Records to use —
************
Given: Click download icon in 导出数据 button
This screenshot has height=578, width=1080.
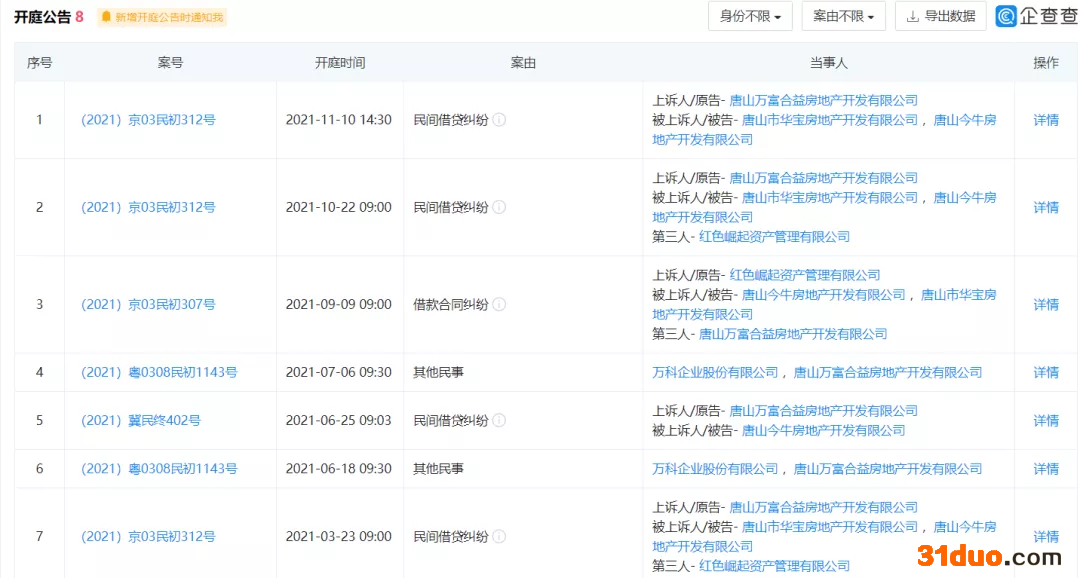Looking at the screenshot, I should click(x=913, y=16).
************
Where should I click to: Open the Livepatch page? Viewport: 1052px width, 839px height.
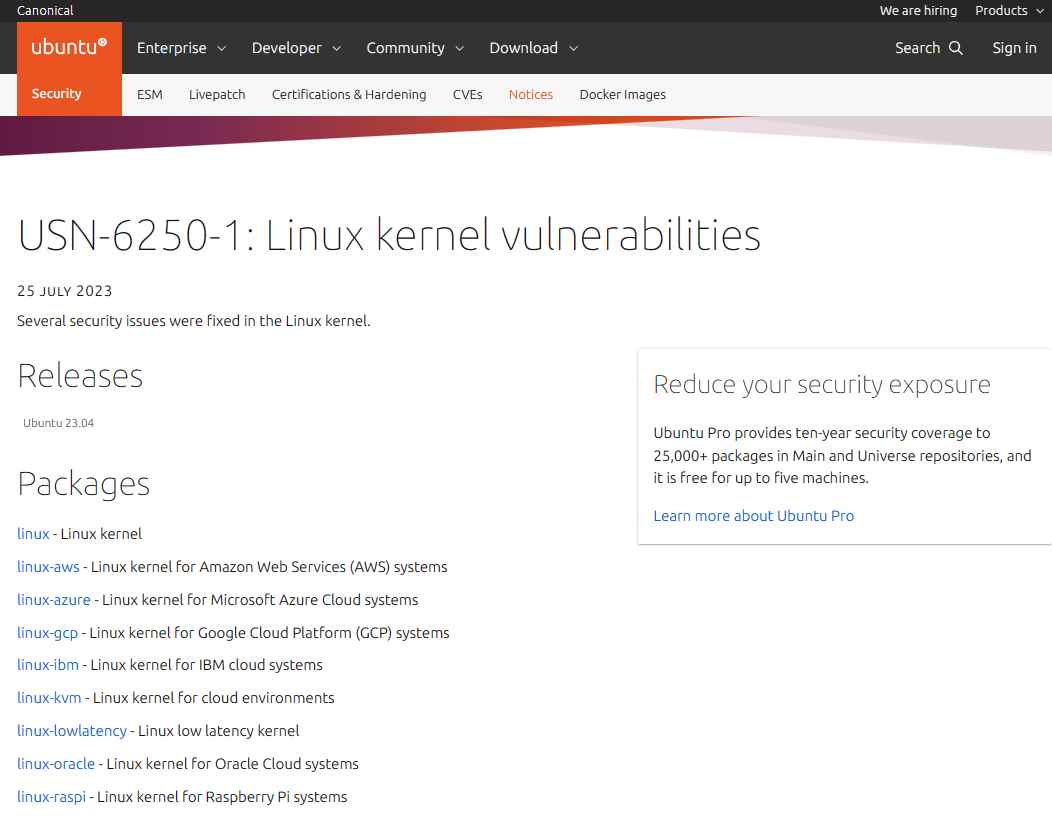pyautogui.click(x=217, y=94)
************
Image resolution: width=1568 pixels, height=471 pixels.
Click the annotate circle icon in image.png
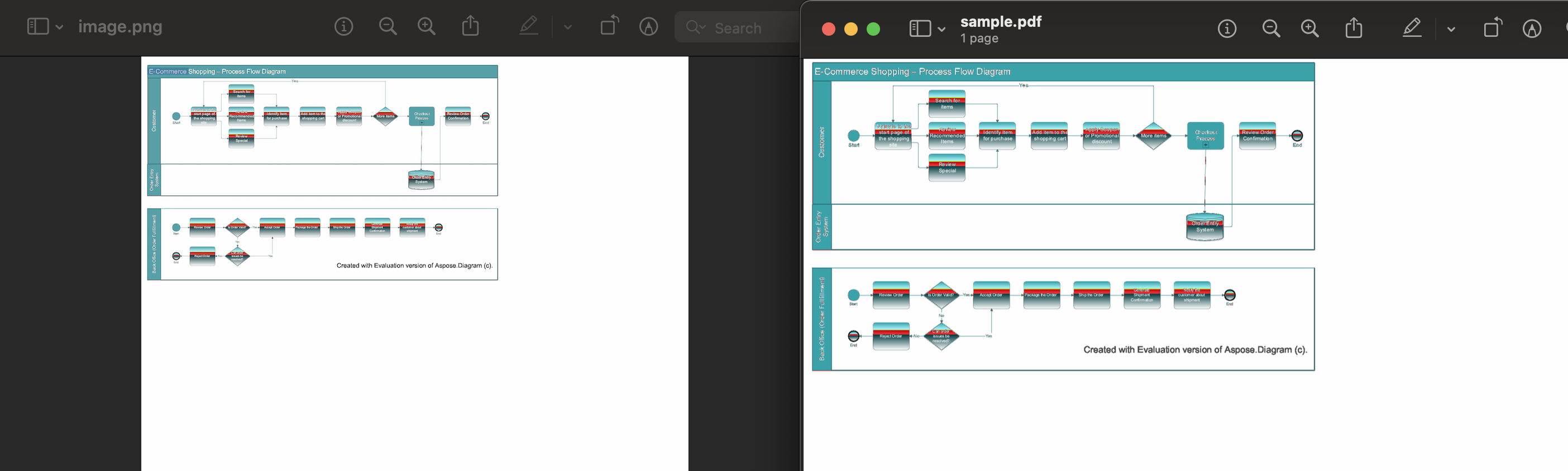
************
Your instructions — Show each line from the listing above that includes the word "icon".

Response below —
Given: Click download icon in 导出数据 button
Click the annotate circle icon in image.png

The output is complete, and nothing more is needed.